The column was about how happy Brown is that his wife is giving up teaching. He basically denounced “the oppressive hands of incompetent legislators and school board members who wish to micromanage education without actually getting involved with the people in it.”
The column went into detail about the heavy workload, stagnant pay and other problems facing today’s teachers.
The response to the letter was so great that we thought it would be a good idea if we could contact the Browns and tell folks about them.
That’s unusual, because the editorial page and the newsroom are separate, and I can’t recall when we’ve ever written about an op-ed piece. But the response to it was kind of a commotion, and an old editor of mine used to say “cover commotions,” and I have been guided by that advice for a long time.
Jane Stancill, a reporter who knows a lot about education, interviewed the Browns and her story went online Wednesday and in today’s paper.

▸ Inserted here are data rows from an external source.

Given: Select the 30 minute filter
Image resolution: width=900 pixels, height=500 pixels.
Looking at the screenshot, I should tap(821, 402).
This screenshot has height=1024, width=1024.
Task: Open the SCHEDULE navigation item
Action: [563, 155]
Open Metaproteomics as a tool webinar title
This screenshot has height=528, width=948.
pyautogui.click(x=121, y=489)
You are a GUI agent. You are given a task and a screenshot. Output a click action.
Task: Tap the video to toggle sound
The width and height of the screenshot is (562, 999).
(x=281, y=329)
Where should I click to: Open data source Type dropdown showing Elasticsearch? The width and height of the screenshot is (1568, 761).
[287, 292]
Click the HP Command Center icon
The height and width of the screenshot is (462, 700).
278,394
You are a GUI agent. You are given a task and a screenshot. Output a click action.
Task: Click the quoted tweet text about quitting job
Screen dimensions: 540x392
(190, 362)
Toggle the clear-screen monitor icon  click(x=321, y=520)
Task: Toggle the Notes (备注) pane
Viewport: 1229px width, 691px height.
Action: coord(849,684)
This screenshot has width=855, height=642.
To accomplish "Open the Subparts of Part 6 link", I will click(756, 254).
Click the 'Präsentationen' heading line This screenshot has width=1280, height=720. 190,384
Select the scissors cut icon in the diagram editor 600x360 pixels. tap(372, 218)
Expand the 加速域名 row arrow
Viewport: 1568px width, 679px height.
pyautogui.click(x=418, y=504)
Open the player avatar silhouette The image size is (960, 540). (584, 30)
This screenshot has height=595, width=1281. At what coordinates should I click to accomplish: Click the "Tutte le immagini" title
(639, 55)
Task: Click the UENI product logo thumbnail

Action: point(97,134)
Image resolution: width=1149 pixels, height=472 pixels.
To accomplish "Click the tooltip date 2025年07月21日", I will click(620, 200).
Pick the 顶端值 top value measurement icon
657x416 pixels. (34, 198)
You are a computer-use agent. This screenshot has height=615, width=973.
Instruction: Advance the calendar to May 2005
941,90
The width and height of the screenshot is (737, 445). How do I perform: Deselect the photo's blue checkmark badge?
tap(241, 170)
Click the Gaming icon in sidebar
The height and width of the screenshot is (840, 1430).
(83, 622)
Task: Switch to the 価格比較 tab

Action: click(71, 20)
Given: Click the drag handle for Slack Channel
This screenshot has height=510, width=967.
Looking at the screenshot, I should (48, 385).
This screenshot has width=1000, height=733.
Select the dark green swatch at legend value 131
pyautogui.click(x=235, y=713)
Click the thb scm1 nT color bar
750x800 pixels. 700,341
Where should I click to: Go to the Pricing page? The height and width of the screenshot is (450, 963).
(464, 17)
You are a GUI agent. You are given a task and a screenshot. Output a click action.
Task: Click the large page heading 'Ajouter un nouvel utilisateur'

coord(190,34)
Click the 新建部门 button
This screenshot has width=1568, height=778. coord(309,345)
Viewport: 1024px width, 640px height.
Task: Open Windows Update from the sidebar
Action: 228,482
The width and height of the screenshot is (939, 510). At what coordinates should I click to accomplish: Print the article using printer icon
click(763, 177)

Now, personally, I would have been hesitant to do what Matthew Brown did. I have always felt it’s never a good idea to burn bridges. Some day, Haley Brown may decide she’d want to give teaching another go of it. I wouldn’t bet on it, but there’s always that possibility. The Internet being what it is, this column is going to live online for a very long time. Employers are routinely doing web searches about prospective employees.
Some school principal five or 10 years from now who looks up Haley Brown is going to find this column, and wonder if hiring her would be a great idea.
But maybe I feel that way because I’m too timid and the Browns are not. Maybe they just felt that things had to be said, the heck with the consequences, and if that’s the case, then they have a lot of moxie.
One more thing. There are a lot of spouses who could probably write a column like Matthew Brown’s.
There may, in fact, not be any husband or wife in America or on the planet who couldn’t describe, in detail, the co-workers, bosses, culture, and workload at their spouse’s place of employment. Most jobs are tough, a lot of working conditions are unsatisfactory and many people work with the quirky and for the demanding. And often the only person one can safely vent to is a partner at home.
This is an often under-appreciated role Matthew Brown performed, as the spouse who asked his teacher wife, “So how was your day?” and then got told, for seven long years, how the day was.